┌──
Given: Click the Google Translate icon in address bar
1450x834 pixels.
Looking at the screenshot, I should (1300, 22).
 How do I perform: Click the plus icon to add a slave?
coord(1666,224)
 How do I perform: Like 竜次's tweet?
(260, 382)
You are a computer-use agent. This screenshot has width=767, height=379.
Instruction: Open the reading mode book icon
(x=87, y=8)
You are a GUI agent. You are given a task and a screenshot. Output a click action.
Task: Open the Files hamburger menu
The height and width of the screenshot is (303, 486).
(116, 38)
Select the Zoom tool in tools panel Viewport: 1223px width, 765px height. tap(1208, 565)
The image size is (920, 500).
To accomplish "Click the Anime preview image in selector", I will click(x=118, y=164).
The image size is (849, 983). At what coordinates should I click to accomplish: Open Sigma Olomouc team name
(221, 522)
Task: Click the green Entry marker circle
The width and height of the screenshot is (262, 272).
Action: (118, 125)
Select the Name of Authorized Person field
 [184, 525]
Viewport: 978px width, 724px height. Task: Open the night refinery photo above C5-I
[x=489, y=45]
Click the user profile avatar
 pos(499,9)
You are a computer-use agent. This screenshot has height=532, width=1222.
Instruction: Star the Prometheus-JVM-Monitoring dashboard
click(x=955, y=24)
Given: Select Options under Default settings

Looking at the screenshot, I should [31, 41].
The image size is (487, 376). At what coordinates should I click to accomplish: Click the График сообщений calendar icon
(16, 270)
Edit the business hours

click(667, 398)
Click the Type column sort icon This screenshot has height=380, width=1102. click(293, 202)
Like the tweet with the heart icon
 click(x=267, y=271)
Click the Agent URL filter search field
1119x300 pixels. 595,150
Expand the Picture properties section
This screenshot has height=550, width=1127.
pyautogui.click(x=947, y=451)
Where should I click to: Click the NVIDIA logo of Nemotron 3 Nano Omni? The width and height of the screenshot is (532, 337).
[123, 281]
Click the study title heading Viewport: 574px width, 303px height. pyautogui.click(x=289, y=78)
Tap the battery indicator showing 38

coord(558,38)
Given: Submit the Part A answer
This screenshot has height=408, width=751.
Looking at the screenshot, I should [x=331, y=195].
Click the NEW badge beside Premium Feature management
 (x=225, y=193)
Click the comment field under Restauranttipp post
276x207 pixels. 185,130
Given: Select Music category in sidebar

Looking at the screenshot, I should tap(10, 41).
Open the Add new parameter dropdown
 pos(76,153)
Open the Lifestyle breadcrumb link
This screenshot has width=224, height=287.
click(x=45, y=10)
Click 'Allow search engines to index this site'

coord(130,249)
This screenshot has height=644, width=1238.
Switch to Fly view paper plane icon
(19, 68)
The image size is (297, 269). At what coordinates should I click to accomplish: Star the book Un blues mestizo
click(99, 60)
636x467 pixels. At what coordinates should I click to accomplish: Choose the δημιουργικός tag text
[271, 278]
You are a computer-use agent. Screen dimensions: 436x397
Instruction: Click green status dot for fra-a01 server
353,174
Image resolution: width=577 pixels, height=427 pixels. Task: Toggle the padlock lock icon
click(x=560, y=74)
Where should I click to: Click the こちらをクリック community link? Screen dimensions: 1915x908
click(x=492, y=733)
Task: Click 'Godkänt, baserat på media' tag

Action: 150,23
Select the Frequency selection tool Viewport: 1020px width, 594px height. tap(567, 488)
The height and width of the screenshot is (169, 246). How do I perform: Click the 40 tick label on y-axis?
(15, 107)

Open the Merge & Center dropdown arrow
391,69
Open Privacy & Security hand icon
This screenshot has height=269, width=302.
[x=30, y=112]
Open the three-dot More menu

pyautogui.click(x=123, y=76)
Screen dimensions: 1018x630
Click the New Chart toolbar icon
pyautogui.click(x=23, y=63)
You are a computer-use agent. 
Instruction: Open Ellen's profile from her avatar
└──
→ ASSIGNMENT: Please copy every line from the entries that includes the word "computer".

→ RESULT FOR THIS TASK:
You are a computer-use agent. This screenshot has width=767, height=379.
You are a computer-use agent. This screenshot has height=532, width=1222.
You are a computer-use agent. Screen dimensions: 436x397
You are a computer-use agent. 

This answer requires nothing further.